Valentino/ The Business of Fashion
According to Christina Brinkley of the Wall Street Journal, the couture house started to make extremely high-end T-shirts. They are simple jersey T-shirts, but they are adorned with all of the signature Valentino trimmings: lace, sequins, silk. The shirts range from $395 to $3,000. The company's co-designers, Maria Grazia Churi and Pier Paolo Piccioli, have introduced ten of these shirts to the market and plan on creating ten new T-shirts each season.

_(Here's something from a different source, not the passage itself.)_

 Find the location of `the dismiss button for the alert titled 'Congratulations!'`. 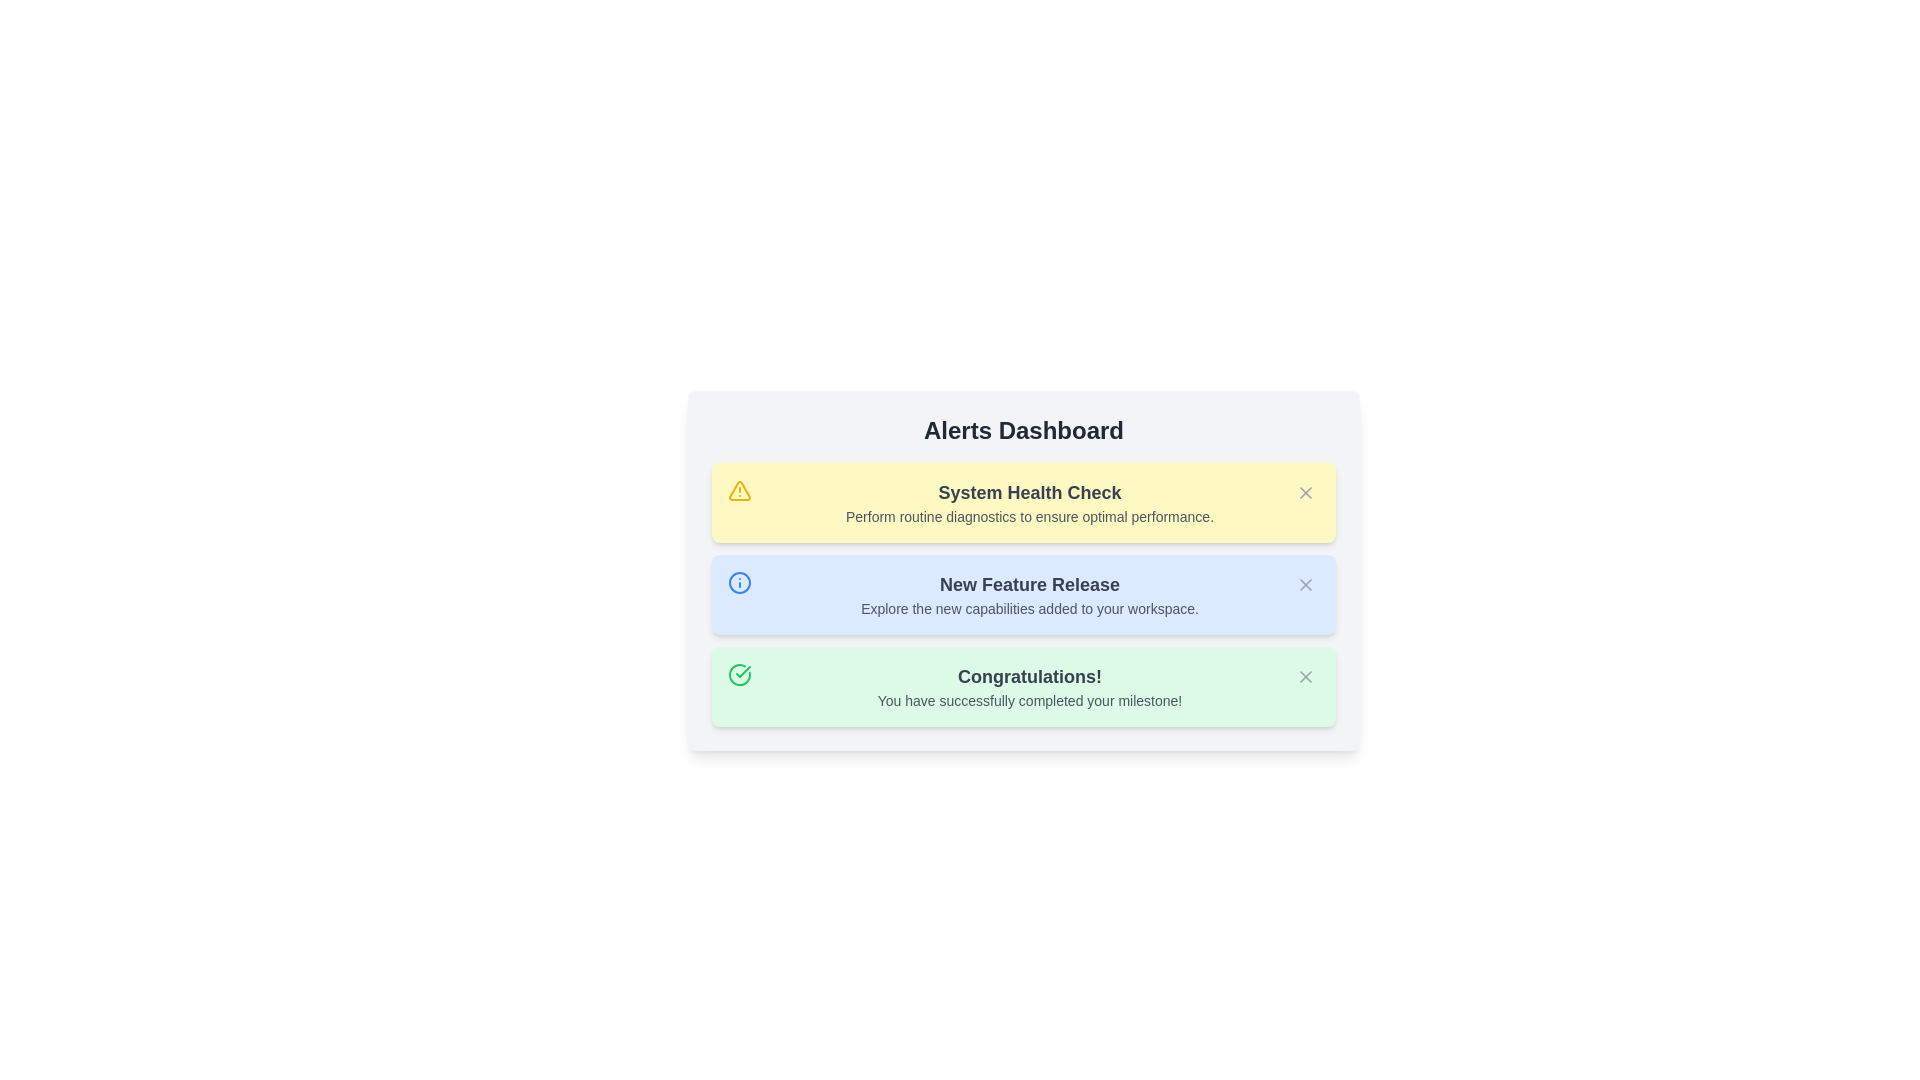

the dismiss button for the alert titled 'Congratulations!' is located at coordinates (1305, 676).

In a way, the T-shirts make sense. As one can easily infer from the 2008 documentary about Valentino's last runway show and eventual retirement, The Last Emperor (which I just realized I haven't reviewed yet. Hmm, I guess I'll have to go back and watch it...), after Valentino retired and the company was sold, the new owners are far more interested in the bottom line than any integrity to art or to the house's legacy. And this isn't to say that Chiuri and Piccioli are bad designers, or that the T-shirts aren't secretly awesome, just that this very commercial decision is a sign of the times. The T-shirts have been selling very well, and they are a clever mix of not only the high-low sensibility of the moment, but also, in some ways, the green movement (the embellishments are all made from fabric scraps. Thing extremely high-end American Apparel). Even though the house's legendary gowns are extremely expensive, it is clear that the owners of Valentino want to turn a bigger profit more quickly by entering the world of sportswear.